In the data below, how many lines contain the string "pixels"? Give only the figure.

*** Opening of Records provided ***

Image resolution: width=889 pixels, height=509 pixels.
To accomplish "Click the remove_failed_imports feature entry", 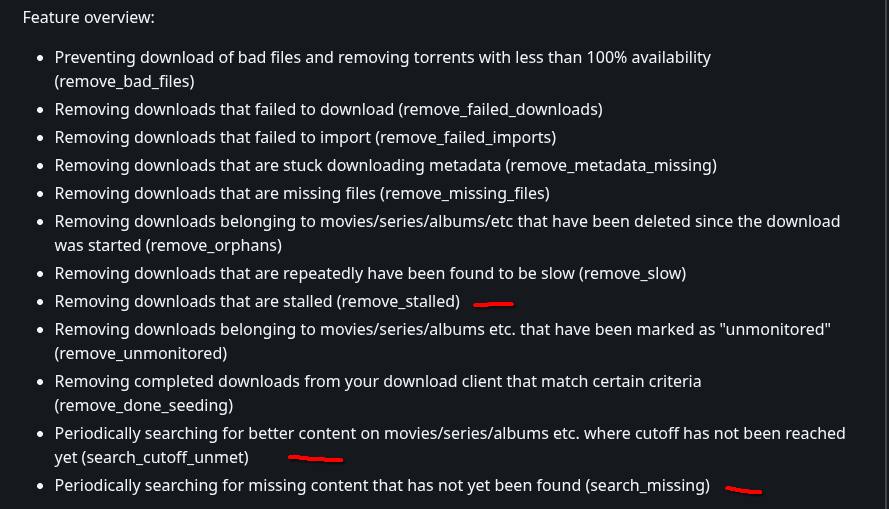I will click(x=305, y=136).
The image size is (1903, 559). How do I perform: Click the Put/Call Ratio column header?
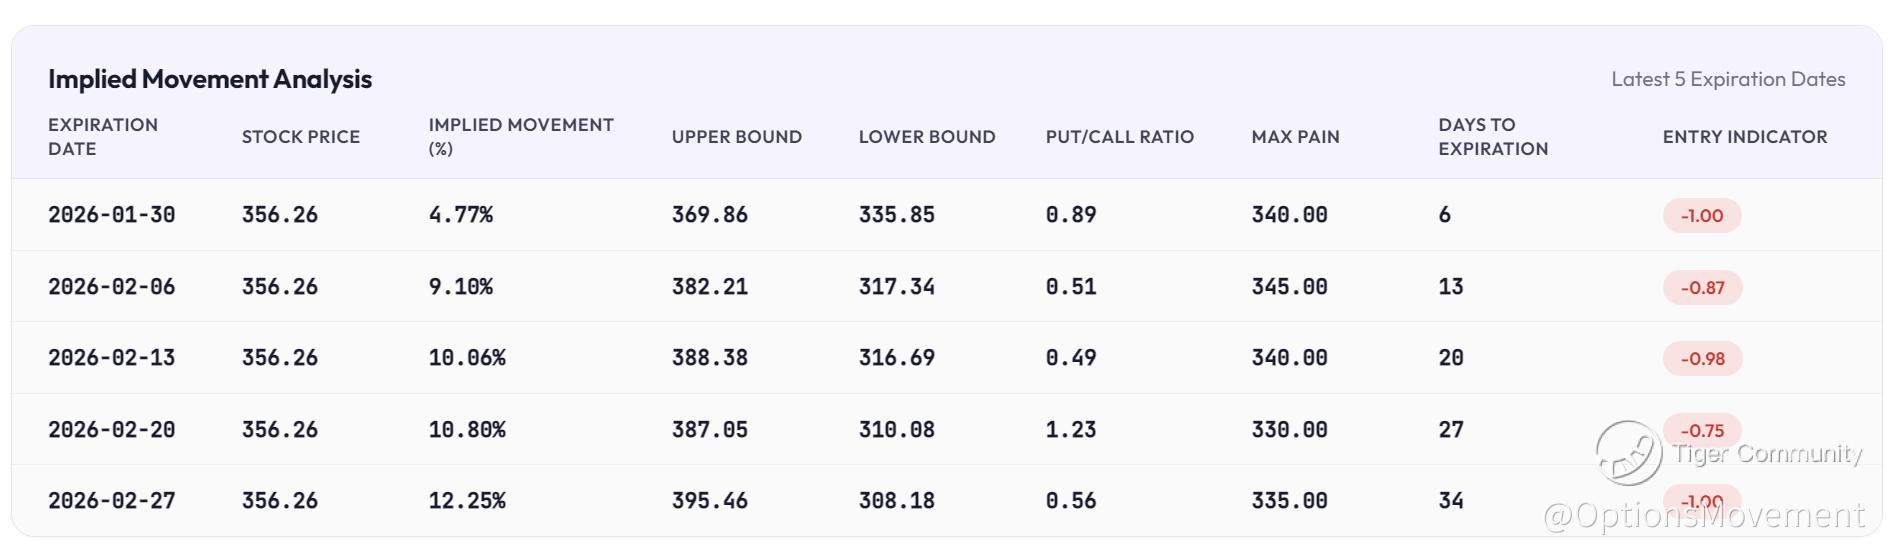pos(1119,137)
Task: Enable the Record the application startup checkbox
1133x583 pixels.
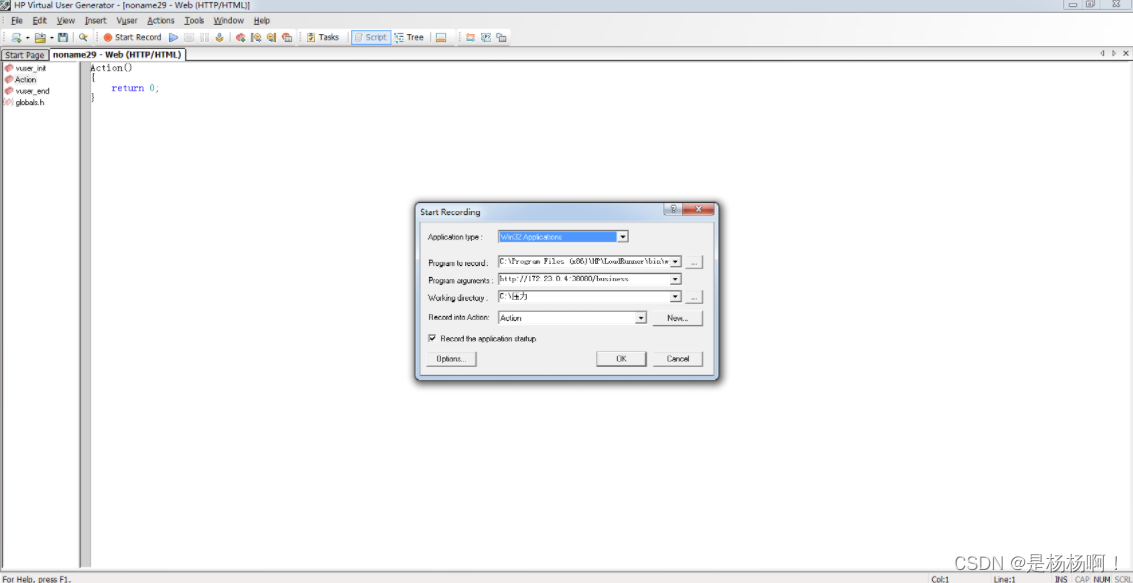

*** Close of Records provided ***

_Response area_. 2